Given the vast set of commands in SQL, there can be multiple ways to get the required result data set. However, it is important to know and implement efficient, computationally inexpensive ways to achieve your goal.
Therefore, I listed here 5 best practices for writing SQL queries that you should know as a data professional.
I kept this article pretty short so that you can finish it quickly and master the time-saving, right ways of writing SQL queries.
Prefer using specific column names in SELECT
The most common and easiest way to retrieve all the data from a specific table in database is
SELECT *. However, it will be the most expensive way, when you try to fetch data from a dataset with billions of rows occupying 100s GBs of data.
In real-world scenarios, all the columns from a dataset are rarely useful for a specific task. Therefore, it makes more sense to pass the required column names in the SELECT statement.
For example, when you need Order ID, Quantity, and Status columns from our dummy sales dataset,
SELECT * FROM Dummy_Sales_Data_v1 will generate output with all the rows and columns of the dataset.

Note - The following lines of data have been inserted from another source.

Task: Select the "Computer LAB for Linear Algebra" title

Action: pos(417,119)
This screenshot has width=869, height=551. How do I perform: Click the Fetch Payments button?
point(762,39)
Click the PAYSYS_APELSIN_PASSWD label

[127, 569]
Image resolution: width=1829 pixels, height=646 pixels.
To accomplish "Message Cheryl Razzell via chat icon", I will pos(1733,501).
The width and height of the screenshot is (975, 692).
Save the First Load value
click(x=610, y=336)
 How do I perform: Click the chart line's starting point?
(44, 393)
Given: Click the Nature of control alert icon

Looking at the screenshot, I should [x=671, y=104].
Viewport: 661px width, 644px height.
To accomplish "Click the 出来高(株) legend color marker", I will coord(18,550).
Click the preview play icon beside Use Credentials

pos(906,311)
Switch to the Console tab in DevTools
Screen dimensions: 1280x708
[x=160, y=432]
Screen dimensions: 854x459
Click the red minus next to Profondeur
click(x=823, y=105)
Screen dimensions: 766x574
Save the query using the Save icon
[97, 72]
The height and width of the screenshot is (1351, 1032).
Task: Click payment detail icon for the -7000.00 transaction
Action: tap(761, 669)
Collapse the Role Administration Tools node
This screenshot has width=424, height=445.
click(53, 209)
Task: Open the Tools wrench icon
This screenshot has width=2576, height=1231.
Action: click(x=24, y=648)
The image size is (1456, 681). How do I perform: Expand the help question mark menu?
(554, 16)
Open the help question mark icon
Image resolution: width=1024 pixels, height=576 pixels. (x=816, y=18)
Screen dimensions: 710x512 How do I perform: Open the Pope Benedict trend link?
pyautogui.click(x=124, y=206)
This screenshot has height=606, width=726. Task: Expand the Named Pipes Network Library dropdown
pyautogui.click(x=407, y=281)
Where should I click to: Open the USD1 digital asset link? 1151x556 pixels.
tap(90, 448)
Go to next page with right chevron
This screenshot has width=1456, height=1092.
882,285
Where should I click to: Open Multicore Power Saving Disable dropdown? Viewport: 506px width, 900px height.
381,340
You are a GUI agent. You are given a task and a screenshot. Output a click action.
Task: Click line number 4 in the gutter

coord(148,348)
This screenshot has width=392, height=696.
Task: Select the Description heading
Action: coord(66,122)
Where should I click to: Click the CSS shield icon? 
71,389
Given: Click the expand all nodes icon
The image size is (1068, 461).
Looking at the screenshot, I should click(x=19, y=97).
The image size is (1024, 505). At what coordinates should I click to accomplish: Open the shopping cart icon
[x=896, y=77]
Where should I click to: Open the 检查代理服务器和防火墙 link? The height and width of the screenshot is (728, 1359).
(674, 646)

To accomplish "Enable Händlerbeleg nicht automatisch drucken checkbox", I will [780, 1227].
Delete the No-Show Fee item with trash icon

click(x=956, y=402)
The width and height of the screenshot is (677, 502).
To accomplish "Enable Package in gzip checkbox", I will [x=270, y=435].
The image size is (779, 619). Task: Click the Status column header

However, you need only three columns, which means other information which is extracted by
SELECT * is not useful for your task.
Instead, when you use the right way,
SELECT OrderID, Quantity, Status FROM Dummy_Sales_Data_v1
You will get only the information needed for your task below
SELECT column names in SQL | Image by Author
In my opinion, below are the 5 reasons, why you Should NOT use SELECT *
🔸 Complications in SQL JOINs:
Using SELECT * in JOINs may introduce ambiguities between column names when two tables in the JOIN statement have the same column names.
🔸 Loss of transparency:
SELECT * gives no idea to your SQL query readers about, from which columns you are fetching the data.
🔸 Increased Network traffic:
SELECT * certainly returns more amount of data than your task needs and it is NOT free of cost. Your database and network are suffering because they are dealing with all the data.
🔸 Increased Memory consumption:
Dealing with more than required data will unnecessarily increase memory consumption. This can be specifically problematic when you work with a group of professionals on a single computation cluster.
🔸 Incorrect Data copying:
One of the common ways to copy the data from one table to another table is using SELECT in the INSERT statement. When you use SELECT * instead of specific columns, you might copy incorrect data into a new table if the column order is not the same in both tables.
Ultimately, SELECT * is a bad practice and must be avoided. Rather, use specific column names to write an easy to read, easy-to-debug, time and memory-efficient query.
Next, let’s discuss why it is important to understand the difference between WHERE and HAVING clauses.
Use WHERE and HAVING wisely
Both clauses are used in SQL to filter the data logically. However, they have a minor difference in which they work.
WHERE clause is used to select the records according to the conditions mentioned in it, whereas the
HAVING clause is used to select records from groups based on aggregations of a column or multiple columns. That’s why
HAVING comes after
GROUP BY clause which essentially groups the rows.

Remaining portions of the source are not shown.